Music/Sound Programming Question (Atari 2600)

[johnnye79]

I'm learning about the Atari 2600's sound and have some questions regarding frequency, it has to do with shifting pitches.

 

How do I obtain the fundamental frequency of a note from the Atari 2600 that's sampled at 31400Hz, with a frequency (AUDF) divisor of 25 for each instrument so that I can shift them in pitch to piano notes?

 

(This is understandably a mix of programming, mathematics, and music theory, so I'm posting it here.)

 

So I've sampled small 8-bit Mono WAV files for each instrument (sampled at 31400Hz) with a divisor of 25 at their repetitions. So for example since instrument 8 has a repetition every 511 runs, I ran my Python code to output a wav of 26*511 samples (26 because count goes from 25 to 0) at frequency 25, and I've done this for each sound file so that I get a nice perfectly looping wav file.

 

My question comes down to how to understand what pitch that sample is at, so that I can shift its pitch to notes that are in tune with piano frequencies. I've tried doing some analysis on the samples in Audacity, but of course see frequency ranges all over the spectrum. So I suppose I need to understand how to attain the fundamental frequency of the sample so that I shift the pitch (this is easily done in OpenAL by specifying a float that determines the multiplier for scaling the pitch).

 

I've looked at the "Atari 2600 Frequency and Tuning Chart for NTSC" but that only seems to show some information about 5 of the instruments, I'm guessing the whole concept of "Setups" is specific to Paul Slocum's Synthcart, and I'm unsure how they came to the conclusion that a particular note from the 2600 was X number of cents above or below a certain note/octave.

[johnnye79]

These are the frequencies I analyzed based on a Pitch Detection plugin for Audacity written in Nyquist. I don't know enough yet about Nyquist to see where in the code it's rounding off and truncating frequencies. Clearly it's rounding to the nearest Hz. I wonder if there's a better way to figure it out? I'd like to know those exact frequencies so I know how detuned an instrument is.

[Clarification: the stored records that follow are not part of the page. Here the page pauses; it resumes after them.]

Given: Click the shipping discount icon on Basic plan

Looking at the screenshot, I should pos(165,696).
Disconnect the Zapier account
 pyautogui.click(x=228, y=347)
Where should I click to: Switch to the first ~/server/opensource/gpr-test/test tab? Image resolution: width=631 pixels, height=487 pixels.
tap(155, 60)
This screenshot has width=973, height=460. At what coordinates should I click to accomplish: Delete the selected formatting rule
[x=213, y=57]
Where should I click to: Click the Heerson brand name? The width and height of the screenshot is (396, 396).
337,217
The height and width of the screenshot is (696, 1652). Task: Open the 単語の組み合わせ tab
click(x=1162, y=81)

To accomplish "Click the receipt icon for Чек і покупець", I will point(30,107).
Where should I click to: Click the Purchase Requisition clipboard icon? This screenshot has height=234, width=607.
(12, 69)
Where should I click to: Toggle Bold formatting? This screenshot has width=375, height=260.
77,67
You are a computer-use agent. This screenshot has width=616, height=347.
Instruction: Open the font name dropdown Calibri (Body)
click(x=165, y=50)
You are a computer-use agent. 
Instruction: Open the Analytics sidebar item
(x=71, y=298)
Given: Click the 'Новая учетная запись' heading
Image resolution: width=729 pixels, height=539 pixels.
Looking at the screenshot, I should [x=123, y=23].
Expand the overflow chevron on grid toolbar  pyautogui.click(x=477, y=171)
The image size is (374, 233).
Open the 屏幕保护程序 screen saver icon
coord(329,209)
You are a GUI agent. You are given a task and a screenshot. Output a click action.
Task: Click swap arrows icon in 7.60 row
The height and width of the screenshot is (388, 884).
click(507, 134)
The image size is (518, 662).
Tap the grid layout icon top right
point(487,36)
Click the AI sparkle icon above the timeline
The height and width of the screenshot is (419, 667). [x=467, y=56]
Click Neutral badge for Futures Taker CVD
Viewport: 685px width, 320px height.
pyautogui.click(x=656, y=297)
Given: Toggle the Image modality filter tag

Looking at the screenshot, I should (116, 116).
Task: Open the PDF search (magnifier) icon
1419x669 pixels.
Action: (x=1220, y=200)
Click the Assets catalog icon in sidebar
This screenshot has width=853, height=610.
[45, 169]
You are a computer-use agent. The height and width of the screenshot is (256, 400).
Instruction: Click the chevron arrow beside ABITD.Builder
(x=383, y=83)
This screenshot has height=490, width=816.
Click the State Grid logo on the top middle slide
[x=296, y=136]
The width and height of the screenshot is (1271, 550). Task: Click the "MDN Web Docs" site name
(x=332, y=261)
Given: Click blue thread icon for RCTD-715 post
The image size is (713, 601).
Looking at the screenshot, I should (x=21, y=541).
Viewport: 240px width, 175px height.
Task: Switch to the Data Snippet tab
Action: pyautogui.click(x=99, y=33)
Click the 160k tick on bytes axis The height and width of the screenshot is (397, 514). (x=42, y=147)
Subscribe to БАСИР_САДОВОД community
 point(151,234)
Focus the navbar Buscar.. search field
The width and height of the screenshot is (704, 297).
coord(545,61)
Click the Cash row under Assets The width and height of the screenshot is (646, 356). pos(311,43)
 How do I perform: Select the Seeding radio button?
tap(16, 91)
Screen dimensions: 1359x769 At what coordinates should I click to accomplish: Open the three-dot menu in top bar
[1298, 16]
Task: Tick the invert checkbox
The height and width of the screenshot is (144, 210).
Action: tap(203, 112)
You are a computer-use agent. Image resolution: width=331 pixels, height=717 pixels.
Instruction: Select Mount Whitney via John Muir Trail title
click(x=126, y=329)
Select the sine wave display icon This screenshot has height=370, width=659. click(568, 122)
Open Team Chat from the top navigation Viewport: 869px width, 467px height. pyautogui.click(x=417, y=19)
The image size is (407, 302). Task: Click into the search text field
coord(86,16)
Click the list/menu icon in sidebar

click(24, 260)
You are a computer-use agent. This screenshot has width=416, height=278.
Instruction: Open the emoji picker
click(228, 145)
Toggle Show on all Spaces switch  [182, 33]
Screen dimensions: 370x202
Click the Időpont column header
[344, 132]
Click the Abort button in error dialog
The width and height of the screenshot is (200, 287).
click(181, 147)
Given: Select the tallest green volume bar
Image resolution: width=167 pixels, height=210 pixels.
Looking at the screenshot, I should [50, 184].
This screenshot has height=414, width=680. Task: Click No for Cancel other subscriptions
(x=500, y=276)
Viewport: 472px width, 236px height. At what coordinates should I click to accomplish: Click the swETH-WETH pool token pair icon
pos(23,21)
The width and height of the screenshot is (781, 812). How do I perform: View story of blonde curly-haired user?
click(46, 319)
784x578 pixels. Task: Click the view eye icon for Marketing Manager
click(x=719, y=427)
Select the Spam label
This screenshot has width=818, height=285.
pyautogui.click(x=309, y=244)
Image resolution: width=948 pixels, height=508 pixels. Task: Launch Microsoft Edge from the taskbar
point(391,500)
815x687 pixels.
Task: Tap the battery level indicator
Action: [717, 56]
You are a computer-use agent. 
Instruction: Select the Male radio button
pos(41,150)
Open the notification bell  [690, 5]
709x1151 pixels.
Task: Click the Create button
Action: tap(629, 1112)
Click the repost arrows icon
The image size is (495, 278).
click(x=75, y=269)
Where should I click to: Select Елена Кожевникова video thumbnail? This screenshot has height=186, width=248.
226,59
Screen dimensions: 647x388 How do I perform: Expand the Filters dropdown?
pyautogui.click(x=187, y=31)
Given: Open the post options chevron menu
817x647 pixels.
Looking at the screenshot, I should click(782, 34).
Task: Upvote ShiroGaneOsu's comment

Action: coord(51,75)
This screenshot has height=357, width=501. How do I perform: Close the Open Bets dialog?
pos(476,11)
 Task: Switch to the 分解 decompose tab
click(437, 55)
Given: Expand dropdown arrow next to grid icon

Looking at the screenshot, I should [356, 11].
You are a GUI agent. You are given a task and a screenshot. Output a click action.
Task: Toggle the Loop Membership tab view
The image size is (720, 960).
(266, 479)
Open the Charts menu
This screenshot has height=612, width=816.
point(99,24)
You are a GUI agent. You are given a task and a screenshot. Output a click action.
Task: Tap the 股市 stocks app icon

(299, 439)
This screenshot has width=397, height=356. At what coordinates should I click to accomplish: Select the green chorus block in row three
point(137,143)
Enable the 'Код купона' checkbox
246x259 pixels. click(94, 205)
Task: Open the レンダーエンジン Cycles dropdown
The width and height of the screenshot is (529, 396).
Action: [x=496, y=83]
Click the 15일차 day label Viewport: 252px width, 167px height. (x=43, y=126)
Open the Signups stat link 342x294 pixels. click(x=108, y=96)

    const float *startingFrequencies[15] = {
        400.0f, // Sample 01
        13.0f,  // Sample 02
        172.0f, // Sample 03
        616.0f, // Sample 04
        616.0f, // Sample 05
        39.0f,  // Sample 06
        39.0f,  // Sample 07
        592.0f, // Sample 08
        405.0f, // Sample 09
        39.0f,  // Sample 10
        0.0f,   // Sample 11
        200.0f, // Sample 12
        200.0f, // Sample 13
        12.0f,  // Sample 14
        405.0f  // Sample 15
    };

[SeaGtGruff]

It's been a while since I've looked at this subject, so I hope I've gotten all of the details correct!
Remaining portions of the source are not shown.